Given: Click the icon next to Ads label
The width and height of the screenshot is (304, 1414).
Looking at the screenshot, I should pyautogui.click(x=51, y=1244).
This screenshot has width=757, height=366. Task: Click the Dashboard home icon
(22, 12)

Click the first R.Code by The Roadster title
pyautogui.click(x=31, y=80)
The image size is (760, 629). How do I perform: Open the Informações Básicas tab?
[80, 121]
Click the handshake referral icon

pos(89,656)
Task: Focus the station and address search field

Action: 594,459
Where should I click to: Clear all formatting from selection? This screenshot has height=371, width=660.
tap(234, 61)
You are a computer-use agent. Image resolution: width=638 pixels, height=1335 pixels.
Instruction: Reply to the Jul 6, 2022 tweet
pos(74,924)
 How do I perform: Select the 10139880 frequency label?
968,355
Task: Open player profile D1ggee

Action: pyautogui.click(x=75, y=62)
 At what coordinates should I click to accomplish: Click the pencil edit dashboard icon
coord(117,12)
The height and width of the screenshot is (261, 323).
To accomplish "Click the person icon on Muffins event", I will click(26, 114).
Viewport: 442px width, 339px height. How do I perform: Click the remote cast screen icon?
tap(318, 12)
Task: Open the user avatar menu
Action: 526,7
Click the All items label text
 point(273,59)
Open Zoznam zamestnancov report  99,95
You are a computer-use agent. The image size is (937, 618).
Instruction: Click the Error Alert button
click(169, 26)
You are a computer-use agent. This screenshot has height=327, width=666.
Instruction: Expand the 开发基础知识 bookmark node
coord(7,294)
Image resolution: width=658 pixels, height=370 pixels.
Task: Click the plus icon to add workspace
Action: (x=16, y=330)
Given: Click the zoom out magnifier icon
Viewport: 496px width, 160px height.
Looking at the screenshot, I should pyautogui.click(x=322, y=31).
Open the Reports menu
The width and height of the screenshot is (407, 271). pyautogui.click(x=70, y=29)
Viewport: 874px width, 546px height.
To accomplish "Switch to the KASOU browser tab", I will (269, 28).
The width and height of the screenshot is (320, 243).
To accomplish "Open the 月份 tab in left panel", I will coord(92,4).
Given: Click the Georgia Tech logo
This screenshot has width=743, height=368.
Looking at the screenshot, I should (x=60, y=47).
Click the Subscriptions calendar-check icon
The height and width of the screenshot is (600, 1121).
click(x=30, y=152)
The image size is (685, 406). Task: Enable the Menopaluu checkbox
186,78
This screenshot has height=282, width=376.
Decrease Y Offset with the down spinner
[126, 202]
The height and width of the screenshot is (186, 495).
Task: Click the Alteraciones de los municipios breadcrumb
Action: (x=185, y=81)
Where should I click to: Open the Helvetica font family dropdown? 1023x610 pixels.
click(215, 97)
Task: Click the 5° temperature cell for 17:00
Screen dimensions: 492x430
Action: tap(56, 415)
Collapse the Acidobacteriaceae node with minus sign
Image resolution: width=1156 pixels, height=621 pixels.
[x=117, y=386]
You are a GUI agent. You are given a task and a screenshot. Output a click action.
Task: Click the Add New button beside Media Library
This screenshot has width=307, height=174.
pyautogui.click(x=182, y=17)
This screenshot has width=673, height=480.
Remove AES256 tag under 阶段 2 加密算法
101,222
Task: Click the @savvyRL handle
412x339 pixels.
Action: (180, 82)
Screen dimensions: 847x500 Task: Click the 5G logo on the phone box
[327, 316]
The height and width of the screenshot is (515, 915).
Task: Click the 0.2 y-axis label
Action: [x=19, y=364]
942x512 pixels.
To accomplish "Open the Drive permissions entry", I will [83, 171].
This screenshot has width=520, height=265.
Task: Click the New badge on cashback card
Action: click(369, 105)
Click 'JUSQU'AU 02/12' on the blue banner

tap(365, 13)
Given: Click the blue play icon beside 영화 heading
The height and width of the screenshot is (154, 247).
- - -
* Problem description *
Your reply should match the data above exactly, line for line.

* Exercise output *
Given: Click the icon next to Ads label
The width and height of the screenshot is (304, 1414).
Looking at the screenshot, I should pyautogui.click(x=51, y=1244).
This screenshot has width=757, height=366. Task: Click the Dashboard home icon
(22, 12)

Click the first R.Code by The Roadster title
pyautogui.click(x=31, y=80)
The image size is (760, 629). How do I perform: Open the Informações Básicas tab?
[80, 121]
Click the handshake referral icon

pos(89,656)
Task: Focus the station and address search field

Action: 594,459
Where should I click to: Clear all formatting from selection? This screenshot has height=371, width=660.
tap(234, 61)
You are a computer-use agent. Image resolution: width=638 pixels, height=1335 pixels.
Instruction: Reply to the Jul 6, 2022 tweet
pos(74,924)
 How do I perform: Select the 10139880 frequency label?
968,355
Task: Open player profile D1ggee

Action: pyautogui.click(x=75, y=62)
 At what coordinates should I click to accomplish: Click the pencil edit dashboard icon
coord(117,12)
The height and width of the screenshot is (261, 323).
To accomplish "Click the person icon on Muffins event", I will click(26, 114).
Viewport: 442px width, 339px height. How do I perform: Click the remote cast screen icon?
tap(318, 12)
Task: Open the user avatar menu
Action: 526,7
Click the All items label text
 point(273,59)
Open Zoznam zamestnancov report  99,95
You are a computer-use agent. The image size is (937, 618).
Instruction: Click the Error Alert button
click(169, 26)
You are a computer-use agent. This screenshot has height=327, width=666.
Instruction: Expand the 开发基础知识 bookmark node
coord(7,294)
Image resolution: width=658 pixels, height=370 pixels.
Task: Click the plus icon to add workspace
Action: (x=16, y=330)
Given: Click the zoom out magnifier icon
Viewport: 496px width, 160px height.
Looking at the screenshot, I should pyautogui.click(x=322, y=31).
Open the Reports menu
The width and height of the screenshot is (407, 271). pyautogui.click(x=70, y=29)
Viewport: 874px width, 546px height.
To accomplish "Switch to the KASOU browser tab", I will (269, 28).
The width and height of the screenshot is (320, 243).
To accomplish "Open the 月份 tab in left panel", I will coord(92,4).
Given: Click the Georgia Tech logo
This screenshot has width=743, height=368.
Looking at the screenshot, I should (x=60, y=47).
Click the Subscriptions calendar-check icon
The height and width of the screenshot is (600, 1121).
click(x=30, y=152)
The image size is (685, 406). Task: Enable the Menopaluu checkbox
186,78
This screenshot has height=282, width=376.
Decrease Y Offset with the down spinner
[126, 202]
The height and width of the screenshot is (186, 495).
Task: Click the Alteraciones de los municipios breadcrumb
Action: (x=185, y=81)
Where should I click to: Open the Helvetica font family dropdown? 1023x610 pixels.
click(215, 97)
Task: Click the 5° temperature cell for 17:00
Screen dimensions: 492x430
Action: tap(56, 415)
Collapse the Acidobacteriaceae node with minus sign
Image resolution: width=1156 pixels, height=621 pixels.
[x=117, y=386]
You are a GUI agent. You are given a task and a screenshot. Output a click action.
Task: Click the Add New button beside Media Library
This screenshot has width=307, height=174.
pyautogui.click(x=182, y=17)
This screenshot has width=673, height=480.
Remove AES256 tag under 阶段 2 加密算法
101,222
Task: Click the @savvyRL handle
412x339 pixels.
Action: (180, 82)
Screen dimensions: 847x500 Task: Click the 5G logo on the phone box
[327, 316]
The height and width of the screenshot is (515, 915).
Task: Click the 0.2 y-axis label
Action: [x=19, y=364]
942x512 pixels.
To accomplish "Open the Drive permissions entry", I will [83, 171].
This screenshot has width=520, height=265.
Task: Click the New badge on cashback card
Action: click(369, 105)
Click 'JUSQU'AU 02/12' on the blue banner

tap(365, 13)
Given: Click the blue play icon beside 영화 heading
The height and width of the screenshot is (154, 247).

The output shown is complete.